While the Pacific Coast League is by nature a more offensive league thanks to ballparks that were seemingly concocted in zero-gravity experiments, it, too, has yielded fairly consistent numbers from 2006-14 save for one outlier season in 2011.

Major League Baseball, on the other hand, is amidst a precipitous offensive decline. The league-average MLB line in 2006 was a .269 average, .337 OBP, and .432 slugging mark. In 2014, the league standard had dropped to a .251 average (6.7 percent drop), .314 OBP (5.0 percent drop), and .386 slugging mark (10.6 percent drop).

What does that mean? Run prevention and the suppression of offense have improved markedly in the big leagues. It’s remained essentially unchanged in Triple A. The gap has widened.
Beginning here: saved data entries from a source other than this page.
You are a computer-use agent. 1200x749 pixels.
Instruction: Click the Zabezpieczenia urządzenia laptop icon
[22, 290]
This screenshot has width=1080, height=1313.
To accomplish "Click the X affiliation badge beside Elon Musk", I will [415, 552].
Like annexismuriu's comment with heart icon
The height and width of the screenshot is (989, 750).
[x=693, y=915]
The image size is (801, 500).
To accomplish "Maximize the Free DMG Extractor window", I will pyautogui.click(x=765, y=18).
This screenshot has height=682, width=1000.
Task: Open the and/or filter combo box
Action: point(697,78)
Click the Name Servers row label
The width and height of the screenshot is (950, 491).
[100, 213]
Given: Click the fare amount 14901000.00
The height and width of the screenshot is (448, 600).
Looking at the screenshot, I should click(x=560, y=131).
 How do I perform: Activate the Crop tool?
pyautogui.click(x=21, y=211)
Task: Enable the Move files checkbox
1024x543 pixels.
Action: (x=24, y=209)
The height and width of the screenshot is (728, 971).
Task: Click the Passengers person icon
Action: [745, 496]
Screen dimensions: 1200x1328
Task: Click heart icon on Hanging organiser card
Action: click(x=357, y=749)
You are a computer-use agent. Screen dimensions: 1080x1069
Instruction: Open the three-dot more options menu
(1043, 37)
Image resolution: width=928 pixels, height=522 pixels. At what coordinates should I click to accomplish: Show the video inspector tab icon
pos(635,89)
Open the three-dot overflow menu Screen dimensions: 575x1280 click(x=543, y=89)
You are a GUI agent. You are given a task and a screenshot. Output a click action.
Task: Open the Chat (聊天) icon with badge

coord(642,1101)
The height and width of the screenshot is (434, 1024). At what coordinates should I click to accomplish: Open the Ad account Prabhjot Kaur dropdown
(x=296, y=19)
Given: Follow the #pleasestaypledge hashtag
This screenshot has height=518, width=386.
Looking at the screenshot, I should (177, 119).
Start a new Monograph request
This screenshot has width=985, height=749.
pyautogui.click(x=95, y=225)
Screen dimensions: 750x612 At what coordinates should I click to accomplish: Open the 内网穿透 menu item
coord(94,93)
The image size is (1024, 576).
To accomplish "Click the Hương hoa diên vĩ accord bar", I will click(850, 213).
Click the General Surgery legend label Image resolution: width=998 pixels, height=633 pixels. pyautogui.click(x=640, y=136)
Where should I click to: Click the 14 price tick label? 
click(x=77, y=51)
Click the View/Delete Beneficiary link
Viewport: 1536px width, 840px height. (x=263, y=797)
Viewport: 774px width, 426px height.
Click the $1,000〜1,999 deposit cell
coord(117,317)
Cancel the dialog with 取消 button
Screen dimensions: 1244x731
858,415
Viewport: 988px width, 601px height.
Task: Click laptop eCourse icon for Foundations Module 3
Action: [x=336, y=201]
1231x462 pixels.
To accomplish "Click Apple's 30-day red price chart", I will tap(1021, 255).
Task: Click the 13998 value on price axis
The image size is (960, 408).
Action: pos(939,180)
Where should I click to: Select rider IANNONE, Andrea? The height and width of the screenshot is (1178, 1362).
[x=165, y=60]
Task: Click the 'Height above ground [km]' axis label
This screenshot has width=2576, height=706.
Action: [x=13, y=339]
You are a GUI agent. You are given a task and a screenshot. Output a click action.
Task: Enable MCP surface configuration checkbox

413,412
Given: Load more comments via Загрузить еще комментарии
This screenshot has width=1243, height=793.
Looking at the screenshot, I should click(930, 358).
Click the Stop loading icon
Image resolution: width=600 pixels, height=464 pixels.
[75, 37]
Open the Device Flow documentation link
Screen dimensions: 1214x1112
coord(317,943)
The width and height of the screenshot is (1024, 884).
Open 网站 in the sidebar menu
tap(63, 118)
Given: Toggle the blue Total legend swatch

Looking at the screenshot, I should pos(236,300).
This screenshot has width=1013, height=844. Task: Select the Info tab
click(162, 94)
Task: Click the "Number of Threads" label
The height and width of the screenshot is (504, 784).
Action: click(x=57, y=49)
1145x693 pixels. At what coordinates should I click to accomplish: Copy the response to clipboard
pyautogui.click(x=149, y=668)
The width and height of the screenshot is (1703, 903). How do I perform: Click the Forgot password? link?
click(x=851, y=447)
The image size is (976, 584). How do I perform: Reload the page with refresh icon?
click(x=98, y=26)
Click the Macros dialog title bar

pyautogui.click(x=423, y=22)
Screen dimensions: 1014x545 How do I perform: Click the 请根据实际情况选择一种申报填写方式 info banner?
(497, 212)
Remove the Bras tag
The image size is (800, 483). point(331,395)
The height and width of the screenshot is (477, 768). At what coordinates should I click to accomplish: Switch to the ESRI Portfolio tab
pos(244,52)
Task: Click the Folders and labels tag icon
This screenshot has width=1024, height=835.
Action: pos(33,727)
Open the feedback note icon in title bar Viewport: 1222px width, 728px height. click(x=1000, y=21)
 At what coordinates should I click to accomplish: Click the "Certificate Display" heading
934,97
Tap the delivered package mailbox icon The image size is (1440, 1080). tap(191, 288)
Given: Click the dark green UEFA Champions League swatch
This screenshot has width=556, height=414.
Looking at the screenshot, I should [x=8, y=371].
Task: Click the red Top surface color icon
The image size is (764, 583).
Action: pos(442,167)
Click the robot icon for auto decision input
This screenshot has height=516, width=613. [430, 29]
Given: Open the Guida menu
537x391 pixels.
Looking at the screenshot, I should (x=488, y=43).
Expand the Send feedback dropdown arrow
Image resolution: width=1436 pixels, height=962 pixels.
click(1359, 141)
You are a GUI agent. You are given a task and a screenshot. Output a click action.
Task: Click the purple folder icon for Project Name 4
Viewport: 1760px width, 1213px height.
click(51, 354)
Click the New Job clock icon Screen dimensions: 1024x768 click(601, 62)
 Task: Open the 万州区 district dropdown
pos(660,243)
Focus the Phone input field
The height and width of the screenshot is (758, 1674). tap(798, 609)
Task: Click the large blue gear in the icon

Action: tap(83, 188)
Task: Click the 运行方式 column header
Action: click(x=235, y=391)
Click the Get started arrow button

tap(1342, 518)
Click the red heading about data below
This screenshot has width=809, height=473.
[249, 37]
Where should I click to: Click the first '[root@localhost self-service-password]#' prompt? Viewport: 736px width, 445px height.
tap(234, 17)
As such, while a presumption of transitional challenges to the big leagues already existed, the change in altitude (and corresponding breathlessness) in recent years is even greater for prospects who make it to the big leagues now.

Even players who represented rookie success stories and seemed poised for stardom – Manny Machado and Wil Myers come to mind, as does Middlebrooks – have had their lunch handed to them in subsequent years. Even a megatalent like Bryce Harper saw his OPS decline by 86 points in 2014.

“They’re getting their butts kicked right now – a lot of the young guys are,” Joe Maddon, then the Rays manager, concluded near the end of the 2014 season. “Based on what you’re seeing with pitching, defense, and offense declining, these guys are getting caught up with all of this right now. They’re no different than anyone else, but it’s more obvious and exaggerated.”

Teams are thus confronted with a stark challenge: Can anything be done to smooth out the transition? For the Red Sox, are there any measures they can undertake to help Blake Swihart or Mookie Betts from becoming the next cautionary tale, or to help Bogaerts get beyond his 2014 challenges?